After three straight years of losses, analysts are finally prepared to say gold prices have found a bottom, with rising prices seen this year and next as concerns over the pace of U.S. monetary policy tightening fade.
Gold analysts polled by Reuters have hiked their forecasts for the precious metal by nearly $100 an ounce since the start of the year after it posted its biggest quarterly rise in nearly 30 years in the three months to March.
The survey of 30 analysts at banks and trading houses carried out this month returned an average 2016 gold price forecast of $1,209 an ounce, up from $1,118 in a similar poll in January. Last year, prices averaged $1,159 an ounce.
They are expected to rise steadily this year, peaking at an average $1,250 an ounce in the fourth quarter, the survey showed, before extending gains to average $1,300 an ounce in 2017. That would be its highest annual average since 2013.
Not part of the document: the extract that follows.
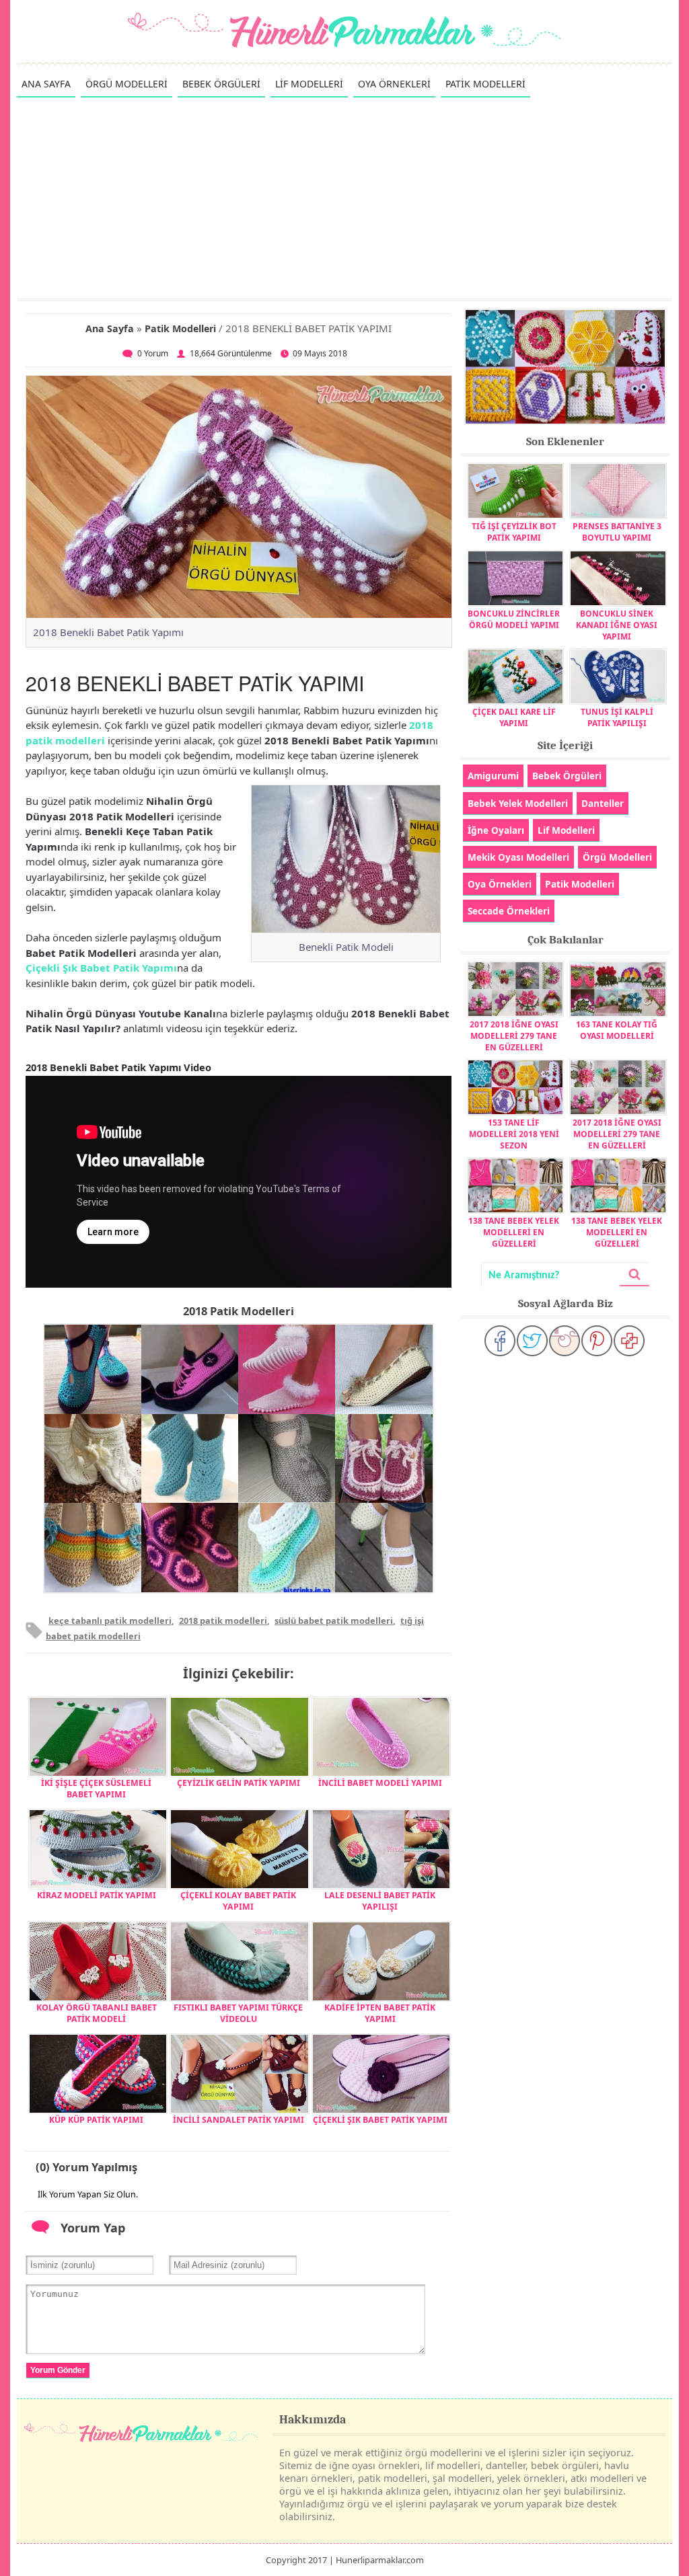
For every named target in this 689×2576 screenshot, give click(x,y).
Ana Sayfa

“The chief supportive factors are the shift in Fed stance, the weaker dollar and the prospect of inflation,” Macquarie analyst Matthew Turner said. “The first two have raised the base price, the third is why we expect higher medium-term prices.”
Gold has already climbed 16 percent so far this year as expectations for an imminent hike in U.S. interest rates faded. Gold is highly sensitive to rising rates, which lift the opportunity cost of holding non-yielding assets, while boosting the dollar. Gold is also a traditional hedge against inflation.